I’d say that both of these companies are riskier because you’re paying for growth that hasn’t appeared yet. Things can change in the future just like rates can change. But when you’re buying companies where you understand the business models, you are de-risking somewhat.
If we consider the enormity of how much needs to be spent over the next 28 years, even if we don’t reach these figures, it is still a huge capital commitment. It’s good to own the companies in that area of course. But you also need to think of companies which are starting out today with the idea that this is a good area to go into. If I’m an existing company today, not doing that, but asking what if this is where all the growth is, I’ll change my business model in order to get there.
At M&G, we don’t just think this is a fantastic area to be in so we’ll just buy every company in the arena. We rationally consider which companies have defendable business models, be that IP, patent, distribution, brand, technology. This means that when all these other companies come in and try to compete with them, they have something that is defendable. It reminds me of Warren Buffett’s famous Moat principle, that markets might be gyrating around, but good quality companies are here to stay.
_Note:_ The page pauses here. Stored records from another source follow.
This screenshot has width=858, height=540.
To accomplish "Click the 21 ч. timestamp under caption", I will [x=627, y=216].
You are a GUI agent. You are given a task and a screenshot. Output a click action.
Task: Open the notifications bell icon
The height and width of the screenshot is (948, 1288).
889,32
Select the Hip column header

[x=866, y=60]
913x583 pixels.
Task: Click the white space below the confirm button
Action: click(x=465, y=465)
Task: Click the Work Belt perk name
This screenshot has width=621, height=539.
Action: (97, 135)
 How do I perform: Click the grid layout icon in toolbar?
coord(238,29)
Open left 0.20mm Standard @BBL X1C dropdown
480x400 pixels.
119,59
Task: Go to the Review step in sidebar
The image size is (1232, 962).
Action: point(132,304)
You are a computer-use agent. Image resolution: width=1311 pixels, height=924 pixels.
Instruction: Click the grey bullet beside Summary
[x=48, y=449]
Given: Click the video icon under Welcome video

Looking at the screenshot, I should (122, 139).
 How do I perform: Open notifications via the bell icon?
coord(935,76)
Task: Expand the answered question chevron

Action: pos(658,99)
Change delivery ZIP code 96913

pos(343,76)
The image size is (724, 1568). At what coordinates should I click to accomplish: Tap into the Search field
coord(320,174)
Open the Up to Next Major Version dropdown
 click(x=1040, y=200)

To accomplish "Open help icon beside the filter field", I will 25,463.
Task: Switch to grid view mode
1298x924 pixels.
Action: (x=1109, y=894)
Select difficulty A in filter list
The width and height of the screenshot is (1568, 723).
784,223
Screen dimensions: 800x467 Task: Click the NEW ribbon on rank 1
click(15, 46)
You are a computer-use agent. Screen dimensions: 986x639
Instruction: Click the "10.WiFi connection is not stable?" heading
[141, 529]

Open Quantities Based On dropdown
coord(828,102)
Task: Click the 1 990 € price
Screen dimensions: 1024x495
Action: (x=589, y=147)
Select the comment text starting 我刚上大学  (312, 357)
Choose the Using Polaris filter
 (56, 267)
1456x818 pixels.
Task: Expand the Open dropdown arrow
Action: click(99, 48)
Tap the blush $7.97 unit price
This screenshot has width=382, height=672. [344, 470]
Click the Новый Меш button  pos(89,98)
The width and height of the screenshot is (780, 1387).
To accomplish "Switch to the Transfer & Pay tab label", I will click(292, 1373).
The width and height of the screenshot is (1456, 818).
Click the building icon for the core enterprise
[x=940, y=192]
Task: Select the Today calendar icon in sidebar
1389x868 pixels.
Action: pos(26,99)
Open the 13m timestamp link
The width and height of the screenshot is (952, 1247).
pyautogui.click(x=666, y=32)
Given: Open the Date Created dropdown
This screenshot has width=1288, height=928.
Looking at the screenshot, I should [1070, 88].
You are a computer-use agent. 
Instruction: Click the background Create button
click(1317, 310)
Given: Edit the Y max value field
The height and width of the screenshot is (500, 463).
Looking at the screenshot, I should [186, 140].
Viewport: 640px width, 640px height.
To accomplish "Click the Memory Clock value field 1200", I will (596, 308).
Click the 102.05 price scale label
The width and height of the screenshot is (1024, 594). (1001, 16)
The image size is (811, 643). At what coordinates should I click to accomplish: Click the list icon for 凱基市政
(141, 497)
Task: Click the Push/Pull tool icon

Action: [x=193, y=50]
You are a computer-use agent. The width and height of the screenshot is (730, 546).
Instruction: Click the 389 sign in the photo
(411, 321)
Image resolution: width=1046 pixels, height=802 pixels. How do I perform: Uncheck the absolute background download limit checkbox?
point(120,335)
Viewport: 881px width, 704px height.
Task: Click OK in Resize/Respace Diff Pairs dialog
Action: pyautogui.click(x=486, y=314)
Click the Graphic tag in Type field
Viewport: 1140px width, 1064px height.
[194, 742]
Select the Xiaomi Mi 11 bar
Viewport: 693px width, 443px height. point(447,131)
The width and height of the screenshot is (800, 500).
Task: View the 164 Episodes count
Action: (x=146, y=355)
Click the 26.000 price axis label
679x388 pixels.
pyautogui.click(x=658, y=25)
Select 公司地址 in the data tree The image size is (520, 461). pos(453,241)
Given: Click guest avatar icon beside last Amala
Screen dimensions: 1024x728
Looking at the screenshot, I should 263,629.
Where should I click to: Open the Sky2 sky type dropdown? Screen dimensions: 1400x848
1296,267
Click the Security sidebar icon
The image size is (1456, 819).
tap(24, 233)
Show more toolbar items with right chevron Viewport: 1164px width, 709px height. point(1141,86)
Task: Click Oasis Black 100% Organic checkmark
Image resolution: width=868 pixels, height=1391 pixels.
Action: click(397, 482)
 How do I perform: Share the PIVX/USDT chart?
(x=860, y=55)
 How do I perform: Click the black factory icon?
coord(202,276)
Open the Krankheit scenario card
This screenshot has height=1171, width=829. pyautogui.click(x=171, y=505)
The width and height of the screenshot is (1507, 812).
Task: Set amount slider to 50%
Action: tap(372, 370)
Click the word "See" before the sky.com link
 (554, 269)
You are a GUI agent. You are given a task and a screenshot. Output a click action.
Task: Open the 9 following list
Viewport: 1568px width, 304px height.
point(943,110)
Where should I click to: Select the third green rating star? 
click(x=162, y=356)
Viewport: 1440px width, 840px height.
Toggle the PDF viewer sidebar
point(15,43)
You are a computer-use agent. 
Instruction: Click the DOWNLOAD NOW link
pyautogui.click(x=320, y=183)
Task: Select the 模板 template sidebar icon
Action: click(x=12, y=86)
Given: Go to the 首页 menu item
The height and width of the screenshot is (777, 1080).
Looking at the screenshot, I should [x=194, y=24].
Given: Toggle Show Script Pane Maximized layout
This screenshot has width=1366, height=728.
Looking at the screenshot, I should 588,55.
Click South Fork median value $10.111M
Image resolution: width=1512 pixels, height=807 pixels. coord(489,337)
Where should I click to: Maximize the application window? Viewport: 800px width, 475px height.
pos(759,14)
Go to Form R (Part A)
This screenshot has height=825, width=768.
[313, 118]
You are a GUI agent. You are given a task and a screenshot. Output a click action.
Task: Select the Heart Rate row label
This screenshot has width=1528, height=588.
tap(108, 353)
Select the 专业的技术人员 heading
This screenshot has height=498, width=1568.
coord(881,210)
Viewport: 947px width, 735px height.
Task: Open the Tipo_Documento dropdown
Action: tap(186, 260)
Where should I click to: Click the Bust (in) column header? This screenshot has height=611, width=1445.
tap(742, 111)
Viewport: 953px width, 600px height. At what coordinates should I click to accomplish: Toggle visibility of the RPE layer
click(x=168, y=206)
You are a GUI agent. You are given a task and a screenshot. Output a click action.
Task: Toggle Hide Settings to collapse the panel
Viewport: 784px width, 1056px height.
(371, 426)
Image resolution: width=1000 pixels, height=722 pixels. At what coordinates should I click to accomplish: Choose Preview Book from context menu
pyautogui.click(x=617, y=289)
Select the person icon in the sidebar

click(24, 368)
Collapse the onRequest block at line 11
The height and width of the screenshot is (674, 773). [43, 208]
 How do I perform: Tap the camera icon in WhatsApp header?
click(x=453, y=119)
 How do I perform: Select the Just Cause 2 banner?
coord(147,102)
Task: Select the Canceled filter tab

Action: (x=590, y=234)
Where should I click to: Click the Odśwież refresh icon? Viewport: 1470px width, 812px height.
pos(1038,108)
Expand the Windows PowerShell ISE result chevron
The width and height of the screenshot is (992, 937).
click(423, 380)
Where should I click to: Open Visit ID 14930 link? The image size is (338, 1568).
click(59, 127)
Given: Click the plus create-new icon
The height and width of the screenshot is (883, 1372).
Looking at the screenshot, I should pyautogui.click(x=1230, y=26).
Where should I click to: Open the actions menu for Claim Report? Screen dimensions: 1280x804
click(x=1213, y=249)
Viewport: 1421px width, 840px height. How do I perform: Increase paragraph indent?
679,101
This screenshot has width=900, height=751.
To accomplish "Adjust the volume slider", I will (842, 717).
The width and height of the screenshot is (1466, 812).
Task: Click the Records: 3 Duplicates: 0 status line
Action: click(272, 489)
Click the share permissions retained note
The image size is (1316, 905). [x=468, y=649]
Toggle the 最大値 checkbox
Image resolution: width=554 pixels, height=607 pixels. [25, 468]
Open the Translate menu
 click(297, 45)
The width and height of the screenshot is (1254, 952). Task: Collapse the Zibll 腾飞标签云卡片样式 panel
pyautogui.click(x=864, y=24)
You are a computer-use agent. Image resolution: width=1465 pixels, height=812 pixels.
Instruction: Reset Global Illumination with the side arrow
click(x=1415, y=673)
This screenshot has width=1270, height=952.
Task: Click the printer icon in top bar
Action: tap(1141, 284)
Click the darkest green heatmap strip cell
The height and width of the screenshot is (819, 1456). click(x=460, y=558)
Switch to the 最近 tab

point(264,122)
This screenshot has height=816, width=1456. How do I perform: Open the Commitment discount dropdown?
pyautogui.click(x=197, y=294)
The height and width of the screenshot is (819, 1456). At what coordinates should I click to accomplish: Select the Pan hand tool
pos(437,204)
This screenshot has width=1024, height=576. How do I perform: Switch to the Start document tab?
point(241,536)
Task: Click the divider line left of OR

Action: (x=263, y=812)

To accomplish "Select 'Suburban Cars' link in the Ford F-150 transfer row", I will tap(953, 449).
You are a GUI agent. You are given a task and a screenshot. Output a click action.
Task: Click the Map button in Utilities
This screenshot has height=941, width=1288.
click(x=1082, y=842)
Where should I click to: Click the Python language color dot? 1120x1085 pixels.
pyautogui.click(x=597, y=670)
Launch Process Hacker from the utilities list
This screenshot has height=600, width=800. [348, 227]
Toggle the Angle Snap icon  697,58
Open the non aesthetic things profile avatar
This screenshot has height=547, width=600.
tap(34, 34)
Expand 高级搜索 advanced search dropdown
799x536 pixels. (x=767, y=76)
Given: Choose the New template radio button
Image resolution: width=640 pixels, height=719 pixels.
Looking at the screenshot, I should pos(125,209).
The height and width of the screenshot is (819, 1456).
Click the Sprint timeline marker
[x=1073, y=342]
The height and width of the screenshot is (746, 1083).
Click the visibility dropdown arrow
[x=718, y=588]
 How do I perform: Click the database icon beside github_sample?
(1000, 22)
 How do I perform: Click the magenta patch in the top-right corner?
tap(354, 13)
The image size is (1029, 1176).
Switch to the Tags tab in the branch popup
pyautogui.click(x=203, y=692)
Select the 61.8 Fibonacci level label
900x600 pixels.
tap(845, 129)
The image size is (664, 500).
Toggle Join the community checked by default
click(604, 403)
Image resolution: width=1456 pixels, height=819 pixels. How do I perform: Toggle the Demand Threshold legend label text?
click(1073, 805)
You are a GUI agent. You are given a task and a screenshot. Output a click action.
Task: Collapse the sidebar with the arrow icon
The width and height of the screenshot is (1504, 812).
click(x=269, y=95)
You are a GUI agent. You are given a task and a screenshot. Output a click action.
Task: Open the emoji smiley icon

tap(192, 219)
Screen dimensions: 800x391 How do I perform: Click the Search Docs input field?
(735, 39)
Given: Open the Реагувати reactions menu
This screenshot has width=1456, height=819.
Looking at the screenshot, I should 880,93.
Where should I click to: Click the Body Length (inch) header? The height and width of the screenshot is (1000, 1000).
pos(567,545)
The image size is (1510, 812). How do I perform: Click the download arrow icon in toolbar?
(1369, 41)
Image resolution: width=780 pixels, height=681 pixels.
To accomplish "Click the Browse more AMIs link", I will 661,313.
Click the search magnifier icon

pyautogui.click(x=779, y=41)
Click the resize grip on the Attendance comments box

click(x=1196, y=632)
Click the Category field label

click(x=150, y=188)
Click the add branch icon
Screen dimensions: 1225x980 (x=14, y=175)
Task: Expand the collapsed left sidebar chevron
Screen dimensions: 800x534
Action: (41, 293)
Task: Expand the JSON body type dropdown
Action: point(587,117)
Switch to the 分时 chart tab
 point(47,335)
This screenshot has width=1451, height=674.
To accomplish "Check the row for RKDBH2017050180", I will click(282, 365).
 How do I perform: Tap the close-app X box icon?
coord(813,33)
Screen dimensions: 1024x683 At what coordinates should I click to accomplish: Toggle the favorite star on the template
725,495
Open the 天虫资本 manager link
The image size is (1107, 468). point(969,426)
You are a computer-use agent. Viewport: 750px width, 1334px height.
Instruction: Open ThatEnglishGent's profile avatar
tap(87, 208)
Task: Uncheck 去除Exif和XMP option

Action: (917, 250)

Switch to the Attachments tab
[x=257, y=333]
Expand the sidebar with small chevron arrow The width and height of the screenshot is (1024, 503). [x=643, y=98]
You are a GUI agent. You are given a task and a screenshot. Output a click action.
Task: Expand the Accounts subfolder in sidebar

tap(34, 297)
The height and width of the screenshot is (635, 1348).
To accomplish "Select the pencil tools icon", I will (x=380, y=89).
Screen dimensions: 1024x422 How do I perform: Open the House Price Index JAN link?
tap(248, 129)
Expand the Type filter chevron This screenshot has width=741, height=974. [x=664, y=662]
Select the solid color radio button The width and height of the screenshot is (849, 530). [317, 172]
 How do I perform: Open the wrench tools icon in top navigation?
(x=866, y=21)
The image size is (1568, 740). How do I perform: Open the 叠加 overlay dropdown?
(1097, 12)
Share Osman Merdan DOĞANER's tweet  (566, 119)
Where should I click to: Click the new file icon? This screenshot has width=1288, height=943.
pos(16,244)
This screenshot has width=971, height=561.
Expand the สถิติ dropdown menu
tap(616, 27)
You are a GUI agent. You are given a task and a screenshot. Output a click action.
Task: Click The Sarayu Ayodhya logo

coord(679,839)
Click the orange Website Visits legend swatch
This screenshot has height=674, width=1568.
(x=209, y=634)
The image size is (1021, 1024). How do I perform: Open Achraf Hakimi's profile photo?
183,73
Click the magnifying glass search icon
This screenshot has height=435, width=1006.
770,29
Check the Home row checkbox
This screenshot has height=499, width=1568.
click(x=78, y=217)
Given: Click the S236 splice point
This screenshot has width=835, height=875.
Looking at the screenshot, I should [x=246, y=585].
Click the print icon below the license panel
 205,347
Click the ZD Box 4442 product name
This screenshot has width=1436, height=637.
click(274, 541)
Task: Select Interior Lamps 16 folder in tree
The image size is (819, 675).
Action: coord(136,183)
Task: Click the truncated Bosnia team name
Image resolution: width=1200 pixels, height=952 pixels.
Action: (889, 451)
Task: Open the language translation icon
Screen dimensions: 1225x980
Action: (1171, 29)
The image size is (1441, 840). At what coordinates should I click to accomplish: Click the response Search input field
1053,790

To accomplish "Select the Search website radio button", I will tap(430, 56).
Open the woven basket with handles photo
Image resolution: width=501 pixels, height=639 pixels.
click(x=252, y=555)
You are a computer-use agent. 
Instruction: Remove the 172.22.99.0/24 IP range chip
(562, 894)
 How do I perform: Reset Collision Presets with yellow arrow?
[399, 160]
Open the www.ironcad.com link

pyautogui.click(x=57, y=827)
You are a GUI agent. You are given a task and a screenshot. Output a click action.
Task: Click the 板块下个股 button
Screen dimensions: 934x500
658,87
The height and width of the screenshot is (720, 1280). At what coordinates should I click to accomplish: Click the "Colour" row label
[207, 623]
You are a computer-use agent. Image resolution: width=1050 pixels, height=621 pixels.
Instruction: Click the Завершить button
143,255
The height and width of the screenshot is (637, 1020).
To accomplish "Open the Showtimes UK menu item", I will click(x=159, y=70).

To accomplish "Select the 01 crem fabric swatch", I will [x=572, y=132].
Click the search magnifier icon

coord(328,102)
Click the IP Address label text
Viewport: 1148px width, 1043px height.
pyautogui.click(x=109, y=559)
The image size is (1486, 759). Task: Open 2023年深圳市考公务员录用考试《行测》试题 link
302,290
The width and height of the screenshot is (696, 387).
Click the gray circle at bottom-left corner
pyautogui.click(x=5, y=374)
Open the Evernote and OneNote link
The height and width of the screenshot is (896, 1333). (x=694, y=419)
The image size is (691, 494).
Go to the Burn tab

There are areas which are going to see huge amounts of capital spending that we have intentionally stayed away from because there aren’t any competitive barriers. An example of this is Electric Vehicle (EV) charging.
As part of the move to net zero, the UK has already set out some powerful regulations in the EV area. By 2030 in the UK, it is going to be illegal to sell a new combustion-engine car. But they’ve gone one above that and said that by the year 2035, we’re not even going to be selling any more hybrids. It all has to be electric. If we consider the amount of charging points that will be required in public spheres, offices, supermarkets, in our homes etc. it is going to be absolutely huge. However, we don’t see huge barriers to entry in companies setting up EV charging points. They’re pretty easy to do. Yes, there’s some software that goes around them but again, we don’t believe it’s that difficult. There’s too much competition in the market.
So although there is huge potential for growth, we think that any profitability will be competed away. Even though it’s a strong area, we stay away from it.
As for those companies which we do choose to invest in, we believe that when the growth comes, they have something which means they’ll be able to grow their margins and that they will not see them competed away.